Canadian ice hockey player (1904–1974)

Ralph Emerson St. Germain (January 19, 1904 – August 2, 1974) was a Canadian ice hockey player who competed in the 1936 Winter Olympics.

Although St. Germain was a member of the Royal Montreal Hockey Club, the Canadian ice hockey selection committee for the 1936 Winter Olympics chose to add him (along with teammates David Neville and Hugh Farquharson) to join the Port Arthur Bearcats to represent Canada in ice hockey at the 1936 Winter Olympics. St. Germain played in five games, and scored six goals, to help Canada win the silver Olympic medal.
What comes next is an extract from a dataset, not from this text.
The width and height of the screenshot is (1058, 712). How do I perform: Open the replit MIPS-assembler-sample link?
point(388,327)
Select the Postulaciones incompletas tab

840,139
After the Olympics, Germain stated that if Canada had been seen as poor sports when they did not win the gold medal, "It was largely due to the incessant blustering and bickering of our officials", in reference to Canadian Amateur Hockey Association president E. A. Gilroy and Canadian Olympic Committee president Patrick J. Mulqueen.

In 1987 he was inducted into the Northwestern Ontario Sports Hall of Fame as a member of that Olympic team and in 2002 he was made a member of the McGill Sports Hall of Fame. He was inducted into the Lisgar Collegiate Institute Athletic Wall of Fame in 2009.